Gary, Phillip, and Wallace Electric (collectively “the defendants”) filed an answer, a counterclaim seeking damages and fees for abusive litigation, and an amended counterclaim. In the amended counterclaim, the defendants argued that, as a matter of equity, Doss should be ordered to sell his stock back to Wallace Electric at the 1994 value. Doss moved to dismiss the counterclaim as untimely, but the trial court denied the motion.
In 2015, Doss notified Wallace Electric that he wished to sell his shares back to the company at their present value. He also filed a motion for specific performance, demanding that Wallace Electric repurchase the 25 percent interest in stock that he now owned as a result of his father's shares being reabsorbed into the company, at Wallace Electric's 2015 book value. In response, the defendants tendered Doss a check in the amount of $54,200, which represented the 1994 book value of Doss's 16.67 percent interest in the company at that time. Doss rejected this offer. At the time, the book value of Wallace Electric was just over $8 million.

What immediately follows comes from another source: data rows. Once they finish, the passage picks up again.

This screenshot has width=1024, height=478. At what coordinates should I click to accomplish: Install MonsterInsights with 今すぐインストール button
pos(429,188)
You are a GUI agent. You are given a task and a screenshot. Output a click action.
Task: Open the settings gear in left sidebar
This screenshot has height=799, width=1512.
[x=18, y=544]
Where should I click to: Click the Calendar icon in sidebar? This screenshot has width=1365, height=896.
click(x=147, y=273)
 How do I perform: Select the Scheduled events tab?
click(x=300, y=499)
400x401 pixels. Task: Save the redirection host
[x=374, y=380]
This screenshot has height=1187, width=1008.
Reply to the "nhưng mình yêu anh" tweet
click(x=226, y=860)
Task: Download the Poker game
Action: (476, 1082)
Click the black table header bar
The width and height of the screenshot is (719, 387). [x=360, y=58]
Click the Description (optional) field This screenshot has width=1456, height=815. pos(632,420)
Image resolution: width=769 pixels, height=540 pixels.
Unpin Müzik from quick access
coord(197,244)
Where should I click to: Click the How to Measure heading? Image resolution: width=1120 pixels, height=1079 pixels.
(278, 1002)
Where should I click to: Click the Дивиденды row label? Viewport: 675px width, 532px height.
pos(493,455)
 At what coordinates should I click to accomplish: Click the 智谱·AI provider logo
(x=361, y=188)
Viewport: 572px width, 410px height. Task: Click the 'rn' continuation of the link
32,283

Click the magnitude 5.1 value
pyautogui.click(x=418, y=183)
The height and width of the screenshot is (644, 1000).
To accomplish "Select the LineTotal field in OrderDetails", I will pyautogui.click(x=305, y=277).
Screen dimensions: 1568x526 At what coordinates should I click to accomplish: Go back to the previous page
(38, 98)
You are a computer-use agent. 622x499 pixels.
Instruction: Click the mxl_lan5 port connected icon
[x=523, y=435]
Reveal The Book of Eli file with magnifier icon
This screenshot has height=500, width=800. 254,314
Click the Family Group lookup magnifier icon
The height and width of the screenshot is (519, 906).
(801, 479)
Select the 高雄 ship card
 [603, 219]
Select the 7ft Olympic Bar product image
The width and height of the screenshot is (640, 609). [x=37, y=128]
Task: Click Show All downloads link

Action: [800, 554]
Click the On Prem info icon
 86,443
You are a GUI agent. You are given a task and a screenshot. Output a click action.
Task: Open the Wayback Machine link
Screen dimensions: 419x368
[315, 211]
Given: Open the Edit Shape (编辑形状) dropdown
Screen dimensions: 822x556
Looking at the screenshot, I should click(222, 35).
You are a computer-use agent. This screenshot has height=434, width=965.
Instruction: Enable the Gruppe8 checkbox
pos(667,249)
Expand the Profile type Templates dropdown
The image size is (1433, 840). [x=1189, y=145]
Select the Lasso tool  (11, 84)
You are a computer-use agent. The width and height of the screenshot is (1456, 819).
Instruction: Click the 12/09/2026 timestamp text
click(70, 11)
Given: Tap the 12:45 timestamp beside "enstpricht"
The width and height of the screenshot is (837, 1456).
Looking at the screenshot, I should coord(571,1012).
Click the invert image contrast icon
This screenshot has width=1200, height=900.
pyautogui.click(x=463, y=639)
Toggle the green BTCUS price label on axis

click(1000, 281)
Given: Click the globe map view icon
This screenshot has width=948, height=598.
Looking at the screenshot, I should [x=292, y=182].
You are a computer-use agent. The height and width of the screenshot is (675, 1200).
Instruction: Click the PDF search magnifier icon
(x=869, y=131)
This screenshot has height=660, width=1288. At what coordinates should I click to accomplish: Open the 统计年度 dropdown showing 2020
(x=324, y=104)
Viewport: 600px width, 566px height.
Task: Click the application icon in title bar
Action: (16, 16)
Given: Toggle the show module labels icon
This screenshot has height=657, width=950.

At a bench trial, the parties agreed that there should be a buyout of Doss's shares.4 The parties disagreed, however, about which document controlled the buyout and the appropriate year for valuing Doss's stock. Doss contended that Article V of the Bylaws controlled the manner and value of the stock purchase, and that his offer to sell his stock in 2015 required Wallace Electric to purchase the stock at the 2015 value. The defendants argued that the Agreement controlled because the Bylaws expired prior to the effective date of the Agreement, the Agreement superseded the Bylaws, and therefore, Doss was obligated to sell his stock at the 1994 value.
The trial court found in favor of Gary and Phillip, and ordered Doss to sell his shares at the 1994 value. In doing so, however, the trial court initially did not expressly rule on any of the parties' specific legal arguments. Doss appealed to the Supreme Court of Georgia,5 which vacated the trial court's order and remanded for the trial court to make factual findings and state its legal conclusions. See Wallace v. Wallace, 301 Ga. 195, 800 S.E.2d 303 (2017).
On remand, the trial court found that (1) the Agreement governed the dispute because it superseded and replaced Article V of the Bylaws; (2) the Agreement was not executory in nature; (3) Doss breached the Agreement in 1994 when he failed to sell his stock upon leaving Wallace Electric; (4) the defendants' counterclaims were timely because Doss's breach continued through 2008, the complaint was filed within the statute of limitation, and the counterclaims related back to the timely-filed complaint; (5) an equitable remedy was appropriate to give effect to the parties' intent and required the conclusion that Doss be held to the terms of the Agreement as if he had sold his shares in 1994 when he left the company; and (6) in light of this conclusion, Doss's remaining claims were moot. This appeal followed.
1. In several related enumerations of error, Doss argues that the trial court erred in concluding that (a) the counterclaim was timely; (b) the Agreement controlled; and (c) he was in breach of the Agreement. We disagree.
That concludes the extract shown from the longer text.